How to Build a Bluestone Walkway
Replace a crumbling, uneven concrete walkway with handsome bluestone built on a rock-solid base
When Roger Cook arrived at Dave Marr’s home outside of Boston, the walkway had seen better days. The 15-foot-long strip started as flagstones set in soil, a method that never stays put through freeze-thaw cycles. A little farther up the walk, the stones had been set in concrete, which had cracked.

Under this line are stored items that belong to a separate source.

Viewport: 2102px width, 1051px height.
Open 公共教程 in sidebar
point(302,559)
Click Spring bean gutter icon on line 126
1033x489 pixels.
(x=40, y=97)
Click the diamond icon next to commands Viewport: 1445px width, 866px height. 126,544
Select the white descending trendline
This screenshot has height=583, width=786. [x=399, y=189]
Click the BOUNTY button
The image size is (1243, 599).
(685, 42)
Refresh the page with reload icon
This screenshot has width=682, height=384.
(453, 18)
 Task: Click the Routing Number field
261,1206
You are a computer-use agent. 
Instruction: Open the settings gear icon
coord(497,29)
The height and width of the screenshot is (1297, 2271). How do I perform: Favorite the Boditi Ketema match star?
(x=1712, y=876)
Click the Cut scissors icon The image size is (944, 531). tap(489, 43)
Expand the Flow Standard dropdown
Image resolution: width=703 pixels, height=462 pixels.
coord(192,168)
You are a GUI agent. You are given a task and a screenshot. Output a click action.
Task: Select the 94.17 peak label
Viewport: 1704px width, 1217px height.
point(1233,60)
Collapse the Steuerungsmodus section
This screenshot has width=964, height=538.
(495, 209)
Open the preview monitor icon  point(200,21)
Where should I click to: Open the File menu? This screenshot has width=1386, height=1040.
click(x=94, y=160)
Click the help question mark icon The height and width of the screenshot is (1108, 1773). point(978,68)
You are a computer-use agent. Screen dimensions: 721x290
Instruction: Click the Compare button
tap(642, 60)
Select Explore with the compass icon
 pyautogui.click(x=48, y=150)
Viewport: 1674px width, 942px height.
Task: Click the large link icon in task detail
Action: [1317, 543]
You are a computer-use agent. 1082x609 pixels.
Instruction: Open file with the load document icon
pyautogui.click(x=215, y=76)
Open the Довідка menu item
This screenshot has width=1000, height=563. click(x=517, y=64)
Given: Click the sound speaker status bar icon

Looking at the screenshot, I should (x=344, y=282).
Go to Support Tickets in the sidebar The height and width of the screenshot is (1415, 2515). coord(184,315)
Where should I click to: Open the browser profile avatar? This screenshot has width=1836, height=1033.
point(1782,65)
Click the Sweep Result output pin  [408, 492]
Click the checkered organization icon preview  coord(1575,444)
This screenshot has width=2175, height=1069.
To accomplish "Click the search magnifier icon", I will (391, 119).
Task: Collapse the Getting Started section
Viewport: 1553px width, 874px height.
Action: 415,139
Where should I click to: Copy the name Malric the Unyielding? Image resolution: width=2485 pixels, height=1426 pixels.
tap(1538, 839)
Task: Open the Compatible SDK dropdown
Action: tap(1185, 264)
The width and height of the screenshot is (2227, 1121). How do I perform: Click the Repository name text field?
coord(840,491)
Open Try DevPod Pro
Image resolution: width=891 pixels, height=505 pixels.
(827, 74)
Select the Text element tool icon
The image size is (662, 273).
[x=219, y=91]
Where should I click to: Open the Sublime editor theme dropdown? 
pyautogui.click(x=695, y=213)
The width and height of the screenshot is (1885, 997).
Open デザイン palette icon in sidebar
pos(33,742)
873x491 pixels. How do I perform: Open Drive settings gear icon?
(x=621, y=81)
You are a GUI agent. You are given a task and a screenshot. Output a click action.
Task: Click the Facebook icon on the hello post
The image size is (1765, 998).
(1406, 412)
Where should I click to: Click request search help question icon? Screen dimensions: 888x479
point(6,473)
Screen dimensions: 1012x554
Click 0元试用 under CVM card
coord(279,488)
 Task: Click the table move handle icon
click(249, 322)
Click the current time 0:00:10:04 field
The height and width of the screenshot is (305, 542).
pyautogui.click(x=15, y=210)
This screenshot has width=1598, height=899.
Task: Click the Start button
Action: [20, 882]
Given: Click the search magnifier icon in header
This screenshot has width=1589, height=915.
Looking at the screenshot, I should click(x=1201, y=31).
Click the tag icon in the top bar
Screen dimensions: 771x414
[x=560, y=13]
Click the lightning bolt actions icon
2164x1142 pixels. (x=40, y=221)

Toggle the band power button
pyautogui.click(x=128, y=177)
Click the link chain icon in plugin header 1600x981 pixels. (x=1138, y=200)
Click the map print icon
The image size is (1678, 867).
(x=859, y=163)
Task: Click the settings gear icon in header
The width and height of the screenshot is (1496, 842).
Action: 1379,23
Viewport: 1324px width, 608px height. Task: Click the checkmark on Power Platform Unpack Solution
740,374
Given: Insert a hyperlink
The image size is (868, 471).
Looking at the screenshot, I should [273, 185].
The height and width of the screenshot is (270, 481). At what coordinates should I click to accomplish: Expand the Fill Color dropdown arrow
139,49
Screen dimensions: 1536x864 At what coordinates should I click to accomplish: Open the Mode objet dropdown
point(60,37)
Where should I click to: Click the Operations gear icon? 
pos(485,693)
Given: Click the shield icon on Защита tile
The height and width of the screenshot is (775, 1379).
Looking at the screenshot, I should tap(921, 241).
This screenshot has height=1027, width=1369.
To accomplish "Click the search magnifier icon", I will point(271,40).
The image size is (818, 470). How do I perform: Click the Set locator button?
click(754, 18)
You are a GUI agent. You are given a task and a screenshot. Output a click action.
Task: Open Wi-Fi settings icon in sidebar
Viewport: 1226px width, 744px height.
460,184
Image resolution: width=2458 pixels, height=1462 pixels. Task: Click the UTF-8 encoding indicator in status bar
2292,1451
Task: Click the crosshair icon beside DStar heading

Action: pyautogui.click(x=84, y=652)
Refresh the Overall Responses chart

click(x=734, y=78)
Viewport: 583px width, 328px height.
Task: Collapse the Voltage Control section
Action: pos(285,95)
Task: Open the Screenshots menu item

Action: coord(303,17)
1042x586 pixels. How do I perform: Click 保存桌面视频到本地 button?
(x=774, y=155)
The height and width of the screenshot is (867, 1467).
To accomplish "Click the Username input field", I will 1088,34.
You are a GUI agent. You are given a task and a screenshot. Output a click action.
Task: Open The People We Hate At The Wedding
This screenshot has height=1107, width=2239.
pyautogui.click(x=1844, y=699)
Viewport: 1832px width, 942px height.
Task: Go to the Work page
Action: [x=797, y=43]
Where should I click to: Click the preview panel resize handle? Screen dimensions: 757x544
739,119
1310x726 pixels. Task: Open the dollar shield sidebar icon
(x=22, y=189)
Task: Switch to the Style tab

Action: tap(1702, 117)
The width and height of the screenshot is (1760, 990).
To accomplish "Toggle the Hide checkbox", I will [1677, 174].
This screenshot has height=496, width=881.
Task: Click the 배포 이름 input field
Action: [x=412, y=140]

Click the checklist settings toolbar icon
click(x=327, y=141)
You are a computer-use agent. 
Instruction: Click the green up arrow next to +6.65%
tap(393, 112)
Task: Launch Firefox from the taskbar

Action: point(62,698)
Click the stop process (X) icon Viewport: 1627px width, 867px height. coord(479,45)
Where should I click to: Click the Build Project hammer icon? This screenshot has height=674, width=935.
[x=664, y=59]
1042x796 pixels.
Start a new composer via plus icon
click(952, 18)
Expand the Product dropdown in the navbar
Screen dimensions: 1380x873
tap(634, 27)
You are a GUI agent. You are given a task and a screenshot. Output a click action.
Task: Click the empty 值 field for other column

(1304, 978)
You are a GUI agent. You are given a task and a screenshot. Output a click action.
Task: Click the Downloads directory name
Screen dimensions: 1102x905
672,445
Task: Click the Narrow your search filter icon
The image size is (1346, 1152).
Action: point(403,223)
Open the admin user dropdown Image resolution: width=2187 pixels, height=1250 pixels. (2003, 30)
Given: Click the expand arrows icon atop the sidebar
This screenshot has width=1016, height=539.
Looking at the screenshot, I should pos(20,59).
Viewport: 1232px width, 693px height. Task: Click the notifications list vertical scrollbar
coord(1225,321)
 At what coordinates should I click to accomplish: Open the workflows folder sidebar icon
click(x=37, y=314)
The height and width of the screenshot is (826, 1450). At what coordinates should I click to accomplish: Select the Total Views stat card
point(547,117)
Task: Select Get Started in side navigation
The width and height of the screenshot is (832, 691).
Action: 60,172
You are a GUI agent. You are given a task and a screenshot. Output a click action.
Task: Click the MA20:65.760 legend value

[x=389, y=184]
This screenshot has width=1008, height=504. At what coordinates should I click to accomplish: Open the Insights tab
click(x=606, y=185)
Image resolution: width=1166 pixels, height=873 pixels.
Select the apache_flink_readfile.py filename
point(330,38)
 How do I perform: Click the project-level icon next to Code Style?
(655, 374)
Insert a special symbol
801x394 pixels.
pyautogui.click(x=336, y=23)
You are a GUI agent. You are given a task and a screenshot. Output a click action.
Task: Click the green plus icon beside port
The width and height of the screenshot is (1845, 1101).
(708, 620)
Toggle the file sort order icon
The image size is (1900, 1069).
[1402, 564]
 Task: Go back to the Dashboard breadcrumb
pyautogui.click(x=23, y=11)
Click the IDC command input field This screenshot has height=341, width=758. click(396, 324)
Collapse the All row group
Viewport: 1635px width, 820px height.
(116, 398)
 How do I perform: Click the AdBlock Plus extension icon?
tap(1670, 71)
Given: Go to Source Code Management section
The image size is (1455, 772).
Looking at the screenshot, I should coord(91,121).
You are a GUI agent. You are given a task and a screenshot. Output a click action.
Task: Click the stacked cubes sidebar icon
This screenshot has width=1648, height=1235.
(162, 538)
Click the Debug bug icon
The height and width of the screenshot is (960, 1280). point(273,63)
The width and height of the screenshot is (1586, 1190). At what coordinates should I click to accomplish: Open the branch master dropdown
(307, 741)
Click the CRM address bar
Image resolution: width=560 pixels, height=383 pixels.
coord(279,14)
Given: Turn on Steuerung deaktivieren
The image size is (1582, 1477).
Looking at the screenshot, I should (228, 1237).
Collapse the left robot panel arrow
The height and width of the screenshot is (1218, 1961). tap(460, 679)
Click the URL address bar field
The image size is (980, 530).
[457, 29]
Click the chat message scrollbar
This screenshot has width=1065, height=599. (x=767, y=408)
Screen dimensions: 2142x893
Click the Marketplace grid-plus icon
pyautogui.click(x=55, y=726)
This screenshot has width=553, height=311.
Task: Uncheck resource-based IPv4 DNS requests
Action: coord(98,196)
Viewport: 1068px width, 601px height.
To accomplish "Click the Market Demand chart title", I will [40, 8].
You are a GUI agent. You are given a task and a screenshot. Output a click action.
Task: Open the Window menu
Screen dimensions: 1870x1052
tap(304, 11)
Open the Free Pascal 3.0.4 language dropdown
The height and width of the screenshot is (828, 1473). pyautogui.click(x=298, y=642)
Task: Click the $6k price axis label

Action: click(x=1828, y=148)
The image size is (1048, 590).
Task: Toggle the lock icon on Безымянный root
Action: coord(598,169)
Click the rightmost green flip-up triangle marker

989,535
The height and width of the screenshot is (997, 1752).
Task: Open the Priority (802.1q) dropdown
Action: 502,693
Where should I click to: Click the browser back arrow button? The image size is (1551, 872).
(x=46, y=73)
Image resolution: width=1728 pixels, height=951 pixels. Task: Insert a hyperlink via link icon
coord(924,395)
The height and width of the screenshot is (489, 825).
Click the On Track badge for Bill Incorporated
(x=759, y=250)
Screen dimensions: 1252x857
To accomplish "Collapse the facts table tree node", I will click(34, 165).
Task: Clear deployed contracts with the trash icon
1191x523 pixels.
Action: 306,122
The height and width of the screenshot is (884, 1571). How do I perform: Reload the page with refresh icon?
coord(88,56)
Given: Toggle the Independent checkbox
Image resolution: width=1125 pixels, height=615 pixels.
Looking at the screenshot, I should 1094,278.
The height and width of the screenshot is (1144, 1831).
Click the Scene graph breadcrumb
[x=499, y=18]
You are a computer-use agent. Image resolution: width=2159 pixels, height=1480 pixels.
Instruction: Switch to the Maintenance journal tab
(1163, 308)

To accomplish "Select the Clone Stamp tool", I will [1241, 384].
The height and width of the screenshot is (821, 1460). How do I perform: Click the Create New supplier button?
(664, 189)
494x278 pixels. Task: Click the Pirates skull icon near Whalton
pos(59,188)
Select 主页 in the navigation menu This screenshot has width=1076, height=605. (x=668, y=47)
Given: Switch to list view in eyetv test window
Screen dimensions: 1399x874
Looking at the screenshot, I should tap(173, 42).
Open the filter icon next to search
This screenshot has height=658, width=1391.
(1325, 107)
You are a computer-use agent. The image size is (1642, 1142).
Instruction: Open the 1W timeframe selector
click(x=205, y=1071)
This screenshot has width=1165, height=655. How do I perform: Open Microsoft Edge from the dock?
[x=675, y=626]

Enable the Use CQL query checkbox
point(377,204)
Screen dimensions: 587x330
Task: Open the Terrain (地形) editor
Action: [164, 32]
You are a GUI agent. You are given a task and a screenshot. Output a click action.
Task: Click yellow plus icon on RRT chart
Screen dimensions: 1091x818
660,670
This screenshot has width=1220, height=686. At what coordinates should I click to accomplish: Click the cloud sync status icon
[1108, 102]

Roger’s solution: Rip out the old and renew with a layer of 1 ½-inch-thick, natural-cleft bluestone pavers supported by a good base—one that’s firm but drains so it won’t hold water, freeze, or move over time. “Hardscape is like any other home project,” he says. “It all starts with the right prep.”
Walkways are usually as wide as the stoop they lead up to—about 54 inches in this instance. Roger used a mix of 18-by-18-, 18-by-24-, and 18-by-30-inch paver stones to match that width and reduce the need for cuts in the field. Before you start digging, your first call should be to 811 to have the locations of all the utility lines marked. When that’s done, follow Roger’s path to learn how to build a bluestone walkway.
A walkway made of natural bluestone is a surefire way to enhance a home’s curb appeal. This walkway rests on a layer of compacted stone dust and crushed stone that won’t heave when the ground freezes. And joints between the stones are filled with hardened polymeric sand, which prevents ants from nesting underneath and weeds from growing through.